* **Work required**: A complete answer includes every line below with the word "left".

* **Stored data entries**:
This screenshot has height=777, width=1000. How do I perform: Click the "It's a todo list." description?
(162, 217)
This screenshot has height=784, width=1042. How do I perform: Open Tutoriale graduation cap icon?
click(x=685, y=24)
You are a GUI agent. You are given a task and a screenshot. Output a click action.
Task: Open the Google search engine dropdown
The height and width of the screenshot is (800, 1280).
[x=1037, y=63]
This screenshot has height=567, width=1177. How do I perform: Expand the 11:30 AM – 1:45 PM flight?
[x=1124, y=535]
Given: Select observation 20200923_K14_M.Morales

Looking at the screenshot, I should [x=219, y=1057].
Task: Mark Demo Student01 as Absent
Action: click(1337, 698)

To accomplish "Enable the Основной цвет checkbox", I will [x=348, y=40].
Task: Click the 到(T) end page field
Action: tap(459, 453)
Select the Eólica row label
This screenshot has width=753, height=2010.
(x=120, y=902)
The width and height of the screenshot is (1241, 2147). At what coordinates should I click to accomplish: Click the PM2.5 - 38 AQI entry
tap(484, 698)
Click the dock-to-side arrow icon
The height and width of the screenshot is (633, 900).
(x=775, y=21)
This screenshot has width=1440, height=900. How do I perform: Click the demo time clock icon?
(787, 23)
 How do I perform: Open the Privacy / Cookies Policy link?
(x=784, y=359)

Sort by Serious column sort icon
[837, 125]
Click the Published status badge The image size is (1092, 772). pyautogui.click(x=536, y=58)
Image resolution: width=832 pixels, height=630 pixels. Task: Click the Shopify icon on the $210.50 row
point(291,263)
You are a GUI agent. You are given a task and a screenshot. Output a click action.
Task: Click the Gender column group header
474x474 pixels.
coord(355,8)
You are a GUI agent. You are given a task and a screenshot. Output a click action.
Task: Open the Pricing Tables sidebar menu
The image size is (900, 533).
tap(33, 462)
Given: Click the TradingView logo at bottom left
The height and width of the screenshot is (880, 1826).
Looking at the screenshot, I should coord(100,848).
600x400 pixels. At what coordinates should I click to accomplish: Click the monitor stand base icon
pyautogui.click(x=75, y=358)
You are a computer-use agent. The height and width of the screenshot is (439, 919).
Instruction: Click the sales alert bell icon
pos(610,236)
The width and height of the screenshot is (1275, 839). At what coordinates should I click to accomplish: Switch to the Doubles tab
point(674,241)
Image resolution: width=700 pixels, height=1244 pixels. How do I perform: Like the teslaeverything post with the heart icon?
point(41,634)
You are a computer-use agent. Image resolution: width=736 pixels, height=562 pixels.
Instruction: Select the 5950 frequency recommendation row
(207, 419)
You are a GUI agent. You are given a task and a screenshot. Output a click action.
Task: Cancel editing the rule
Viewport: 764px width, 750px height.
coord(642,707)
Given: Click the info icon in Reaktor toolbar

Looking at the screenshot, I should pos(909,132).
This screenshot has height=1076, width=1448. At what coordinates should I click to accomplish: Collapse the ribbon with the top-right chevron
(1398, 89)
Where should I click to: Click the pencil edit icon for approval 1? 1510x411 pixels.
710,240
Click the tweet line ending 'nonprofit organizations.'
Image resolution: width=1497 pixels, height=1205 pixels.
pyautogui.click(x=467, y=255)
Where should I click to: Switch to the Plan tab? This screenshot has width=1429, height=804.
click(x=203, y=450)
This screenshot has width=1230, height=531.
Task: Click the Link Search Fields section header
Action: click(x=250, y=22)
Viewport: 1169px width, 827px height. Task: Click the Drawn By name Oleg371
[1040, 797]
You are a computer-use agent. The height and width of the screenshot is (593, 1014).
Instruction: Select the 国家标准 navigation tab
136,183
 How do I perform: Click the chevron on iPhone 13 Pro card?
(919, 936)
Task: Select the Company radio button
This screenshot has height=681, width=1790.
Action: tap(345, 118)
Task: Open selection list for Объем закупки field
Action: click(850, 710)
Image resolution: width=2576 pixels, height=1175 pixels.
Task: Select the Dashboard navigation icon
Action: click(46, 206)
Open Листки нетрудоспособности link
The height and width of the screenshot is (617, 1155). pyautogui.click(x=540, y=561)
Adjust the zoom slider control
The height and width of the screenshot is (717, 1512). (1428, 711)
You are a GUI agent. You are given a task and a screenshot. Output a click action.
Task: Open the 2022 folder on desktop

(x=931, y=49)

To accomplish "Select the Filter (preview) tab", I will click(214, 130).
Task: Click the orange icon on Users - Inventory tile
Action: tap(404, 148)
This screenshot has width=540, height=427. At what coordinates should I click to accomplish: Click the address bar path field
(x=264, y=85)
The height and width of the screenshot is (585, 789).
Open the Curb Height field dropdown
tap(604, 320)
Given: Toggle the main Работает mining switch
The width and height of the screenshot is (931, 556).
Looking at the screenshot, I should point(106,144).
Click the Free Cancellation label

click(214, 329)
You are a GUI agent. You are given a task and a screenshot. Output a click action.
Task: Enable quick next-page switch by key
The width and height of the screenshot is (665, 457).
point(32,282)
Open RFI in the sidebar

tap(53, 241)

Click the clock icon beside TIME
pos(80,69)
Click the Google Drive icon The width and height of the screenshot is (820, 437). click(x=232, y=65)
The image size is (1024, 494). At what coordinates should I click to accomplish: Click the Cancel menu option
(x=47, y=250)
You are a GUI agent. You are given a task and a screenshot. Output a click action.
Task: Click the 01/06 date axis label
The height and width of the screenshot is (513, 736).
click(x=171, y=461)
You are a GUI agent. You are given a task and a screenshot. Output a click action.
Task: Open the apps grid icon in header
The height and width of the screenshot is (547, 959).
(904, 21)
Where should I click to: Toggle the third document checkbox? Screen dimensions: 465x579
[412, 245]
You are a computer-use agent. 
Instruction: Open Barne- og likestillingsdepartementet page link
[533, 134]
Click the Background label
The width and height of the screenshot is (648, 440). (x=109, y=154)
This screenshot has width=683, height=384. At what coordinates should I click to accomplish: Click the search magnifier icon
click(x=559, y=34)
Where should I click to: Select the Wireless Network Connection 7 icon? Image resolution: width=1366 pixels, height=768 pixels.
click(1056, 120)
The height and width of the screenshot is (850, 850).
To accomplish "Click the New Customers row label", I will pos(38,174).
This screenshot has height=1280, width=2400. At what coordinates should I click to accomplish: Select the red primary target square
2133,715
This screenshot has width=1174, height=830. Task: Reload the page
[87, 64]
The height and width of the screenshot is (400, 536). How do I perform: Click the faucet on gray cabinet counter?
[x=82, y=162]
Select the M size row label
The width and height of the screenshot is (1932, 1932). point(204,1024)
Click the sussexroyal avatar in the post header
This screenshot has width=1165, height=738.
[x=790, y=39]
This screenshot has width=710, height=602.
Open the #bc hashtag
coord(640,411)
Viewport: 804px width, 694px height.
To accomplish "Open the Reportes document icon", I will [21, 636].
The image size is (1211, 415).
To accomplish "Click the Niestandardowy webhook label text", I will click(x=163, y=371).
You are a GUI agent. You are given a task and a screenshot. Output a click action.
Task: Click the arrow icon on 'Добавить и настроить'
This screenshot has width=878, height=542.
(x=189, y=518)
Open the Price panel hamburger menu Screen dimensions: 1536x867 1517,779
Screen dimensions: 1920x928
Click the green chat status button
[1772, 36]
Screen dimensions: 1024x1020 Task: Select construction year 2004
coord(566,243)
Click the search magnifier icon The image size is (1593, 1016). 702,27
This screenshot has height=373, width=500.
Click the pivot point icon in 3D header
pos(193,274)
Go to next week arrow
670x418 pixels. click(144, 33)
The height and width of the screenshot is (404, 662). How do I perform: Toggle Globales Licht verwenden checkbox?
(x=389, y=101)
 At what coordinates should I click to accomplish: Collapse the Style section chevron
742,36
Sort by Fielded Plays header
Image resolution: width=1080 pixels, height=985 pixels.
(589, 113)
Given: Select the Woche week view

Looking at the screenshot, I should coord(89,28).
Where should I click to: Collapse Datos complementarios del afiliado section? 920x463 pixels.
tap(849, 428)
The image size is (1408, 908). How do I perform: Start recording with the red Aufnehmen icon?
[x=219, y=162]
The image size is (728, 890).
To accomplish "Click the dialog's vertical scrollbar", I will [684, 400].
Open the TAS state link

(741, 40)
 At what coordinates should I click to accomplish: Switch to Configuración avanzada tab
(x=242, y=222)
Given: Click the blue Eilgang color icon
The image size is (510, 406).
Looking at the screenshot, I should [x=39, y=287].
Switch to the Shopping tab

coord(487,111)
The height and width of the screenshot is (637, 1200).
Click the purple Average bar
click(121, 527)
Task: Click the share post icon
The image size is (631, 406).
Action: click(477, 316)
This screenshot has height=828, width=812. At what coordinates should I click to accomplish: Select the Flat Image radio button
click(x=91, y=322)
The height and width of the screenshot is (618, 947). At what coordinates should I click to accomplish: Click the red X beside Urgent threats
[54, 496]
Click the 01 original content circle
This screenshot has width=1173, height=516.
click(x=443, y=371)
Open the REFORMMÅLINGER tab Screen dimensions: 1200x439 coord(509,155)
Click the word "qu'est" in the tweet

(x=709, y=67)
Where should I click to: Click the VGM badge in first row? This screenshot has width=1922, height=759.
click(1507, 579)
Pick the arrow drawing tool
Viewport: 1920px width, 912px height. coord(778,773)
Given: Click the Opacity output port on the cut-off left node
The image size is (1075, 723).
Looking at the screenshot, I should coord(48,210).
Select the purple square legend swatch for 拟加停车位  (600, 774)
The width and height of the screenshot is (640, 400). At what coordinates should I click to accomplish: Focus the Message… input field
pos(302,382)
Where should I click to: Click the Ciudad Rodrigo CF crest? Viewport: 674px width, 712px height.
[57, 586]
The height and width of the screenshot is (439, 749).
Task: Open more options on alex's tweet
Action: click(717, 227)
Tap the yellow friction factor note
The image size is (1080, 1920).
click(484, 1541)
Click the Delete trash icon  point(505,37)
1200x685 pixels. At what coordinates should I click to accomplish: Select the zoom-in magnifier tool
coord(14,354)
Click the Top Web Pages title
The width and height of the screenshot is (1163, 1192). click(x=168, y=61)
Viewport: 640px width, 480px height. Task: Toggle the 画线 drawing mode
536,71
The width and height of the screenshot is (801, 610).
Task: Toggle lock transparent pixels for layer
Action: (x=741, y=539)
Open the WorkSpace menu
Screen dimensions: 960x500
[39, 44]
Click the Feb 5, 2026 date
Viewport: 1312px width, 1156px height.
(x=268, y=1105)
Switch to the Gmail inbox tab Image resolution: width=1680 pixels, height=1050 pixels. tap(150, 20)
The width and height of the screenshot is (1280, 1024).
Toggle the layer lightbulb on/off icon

* **Solution below**:
Given: Click the TradingView logo at bottom left
Given: Click the Opacity output port on the cut-off left node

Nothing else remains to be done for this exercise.